Y es precisamente eso, lo que necesita de una segunda o tercera mirada, para poder ser visto, lo que más habla en silencio de ti. La capacidad para observar lo invisible, no se enseña, tampoco se aprende, tan sólo se siente. Como nadie tuvo que enseñarte a sentir, y porque tú tampoco lo aprendiste de nadie. Es algo inherente a ti, que te acompaña a todos lados. Camina a tu vera junto con tu parte invisible, la no percibida por el otro, y en algunos casos, ni siquiera por ti. Pero aunque se mantenga oculta, no quiere decir que no esté o que no sea, si no que no se ve, o que no te la permites ver. 


Cuando observas a alguien a través de ti, ves lo que es tuyo en él. No lo ves a él. En cambio, si lo observas obviando tu historia, tus sentimientos, e incluso tus ideas adquiridas, te acercas a su Ser. Es entonces, cuando lo invisible se hace visible. Cuando lo imperceptible cobra significado. En ese momento, dejas de Ser, para que el otro también sea. Así es como se crea el nosotros, la realidad del Ser. Aprendes de la existencia del otro, para completar la tuya. Compartiendo así, la experiencia de un mismo Ser. 

Porque Ser es ser percibido. Si no te sientes percibido, o si alguien no repara en ti, es como que dejas de Ser. No sentirse visto o comprendido, te anula, mientras te niega. No puedes Ser frente a la nada. Si no hay nadie o nada, al otro lado, dejas de Ser. Existimos en un nosotros, y es lo que inevitablemente nos hace Ser. Lo mismo sucede, cuando alguien te cataloga o te juzga, que aunque sea también una manera, de negar las demás posibilidades de tu Ser, en realidad, te está dando ya la oportunidad de Ser, sin verte al completo.

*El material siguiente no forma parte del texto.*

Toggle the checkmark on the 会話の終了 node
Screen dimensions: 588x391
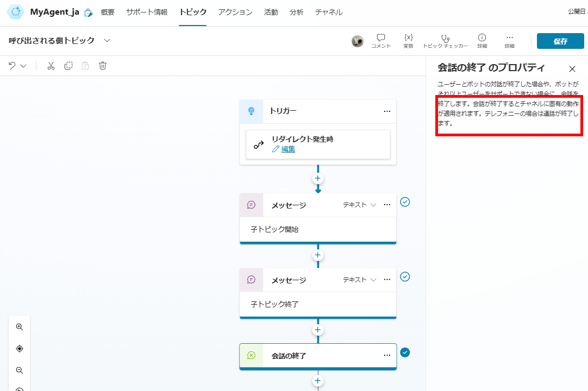[405, 352]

«Cada vez que me pones una etiqueta, me derrotas.»

(J. P. Sartre)


Al etiquetar al otro, le restas valor como ser individual. Cuando te etiquetan a ti, te restan también tu individualidad, porque te generalizan. No existimos en lo general, sí en lo particular y en lo único. 

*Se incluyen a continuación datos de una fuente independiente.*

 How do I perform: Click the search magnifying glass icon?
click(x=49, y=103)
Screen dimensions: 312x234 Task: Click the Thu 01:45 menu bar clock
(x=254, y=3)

Puede que no siempre puedas ser visto, por quién quieres que te vea. O que quién en realidad te ve, no pensabas que pudiera hacerlo. Esto es algo que se escapa tanto de tu control, como de tu entendimiento. Aunque es bastante tranquilizador que siempre haya alguien que te pueda ver y al que tú puedas ver. 


Incluso puede suceder, que esos que te perciben, ni siquiera pretendieran hacerlo, pero te vieron, o que a los que tú ves, tú tampoco los quisieras ver, pero los viste o los ves. Esta es la paradoja de la percepción, que no siempre lo que percibimos, es lo que queremos percibir, ni lo que perciben de nosotros, es lo que queremos transmitir. Por eso es tan importante, no dar nada por sentado. Lo aparente, es sólo la superficie de algo mucho más profundo. Y lo profundo, o el contenido real, es invisible para la apariencia.


Los reflejos están por todas partes, sin embargo no todos los que hacen de espejo, reflejan lo invisible


¿Y tú, qué reflejas y qué te reflejan?


Porque Ser es ser percibido, con o sin espejo, pero irremediablemente, desde el nosotros.